== What you will do ==
Only an exact repetition of every entry counts as the answer.

== The data ==
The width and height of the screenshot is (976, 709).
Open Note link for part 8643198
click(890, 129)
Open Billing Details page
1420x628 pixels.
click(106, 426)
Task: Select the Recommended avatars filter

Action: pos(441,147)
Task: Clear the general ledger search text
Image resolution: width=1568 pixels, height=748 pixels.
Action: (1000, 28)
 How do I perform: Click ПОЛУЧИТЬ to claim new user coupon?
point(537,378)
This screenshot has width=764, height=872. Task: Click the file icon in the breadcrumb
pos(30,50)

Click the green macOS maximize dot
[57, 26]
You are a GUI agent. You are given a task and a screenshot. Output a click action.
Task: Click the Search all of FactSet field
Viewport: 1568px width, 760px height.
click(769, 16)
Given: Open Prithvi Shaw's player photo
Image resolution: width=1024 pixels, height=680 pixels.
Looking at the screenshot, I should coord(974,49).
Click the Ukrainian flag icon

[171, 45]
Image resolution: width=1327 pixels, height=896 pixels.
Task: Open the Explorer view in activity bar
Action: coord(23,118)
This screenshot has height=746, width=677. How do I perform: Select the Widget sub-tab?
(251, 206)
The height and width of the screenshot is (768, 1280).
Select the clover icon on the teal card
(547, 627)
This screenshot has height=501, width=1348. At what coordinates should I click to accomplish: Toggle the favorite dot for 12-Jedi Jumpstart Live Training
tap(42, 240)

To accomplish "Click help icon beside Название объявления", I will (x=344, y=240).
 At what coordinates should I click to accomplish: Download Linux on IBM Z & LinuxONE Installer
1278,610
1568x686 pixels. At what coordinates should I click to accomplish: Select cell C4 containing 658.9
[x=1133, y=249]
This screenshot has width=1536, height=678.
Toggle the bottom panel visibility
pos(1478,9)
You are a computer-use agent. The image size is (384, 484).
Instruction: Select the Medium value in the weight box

== Task response ==
The width and height of the screenshot is (976, 709).
Open Note link for part 8643198
click(890, 129)
Open Billing Details page
1420x628 pixels.
click(106, 426)
Task: Select the Recommended avatars filter

Action: pos(441,147)
Task: Clear the general ledger search text
Image resolution: width=1568 pixels, height=748 pixels.
Action: (1000, 28)
 How do I perform: Click ПОЛУЧИТЬ to claim new user coupon?
point(537,378)
This screenshot has width=764, height=872. Task: Click the file icon in the breadcrumb
pos(30,50)

Click the green macOS maximize dot
[57, 26]
You are a GUI agent. You are given a task and a screenshot. Output a click action.
Task: Click the Search all of FactSet field
Viewport: 1568px width, 760px height.
click(769, 16)
Given: Open Prithvi Shaw's player photo
Image resolution: width=1024 pixels, height=680 pixels.
Looking at the screenshot, I should coord(974,49).
Click the Ukrainian flag icon

[171, 45]
Image resolution: width=1327 pixels, height=896 pixels.
Task: Open the Explorer view in activity bar
Action: coord(23,118)
This screenshot has height=746, width=677. How do I perform: Select the Widget sub-tab?
(251, 206)
The height and width of the screenshot is (768, 1280).
Select the clover icon on the teal card
(547, 627)
This screenshot has height=501, width=1348. At what coordinates should I click to accomplish: Toggle the favorite dot for 12-Jedi Jumpstart Live Training
tap(42, 240)

To accomplish "Click help icon beside Название объявления", I will (x=344, y=240).
 At what coordinates should I click to accomplish: Download Linux on IBM Z & LinuxONE Installer
1278,610
1568x686 pixels. At what coordinates should I click to accomplish: Select cell C4 containing 658.9
[x=1133, y=249]
This screenshot has width=1536, height=678.
Toggle the bottom panel visibility
pos(1478,9)
You are a computer-use agent. The image size is (384, 484).
Instruction: Select the Medium value in the weight box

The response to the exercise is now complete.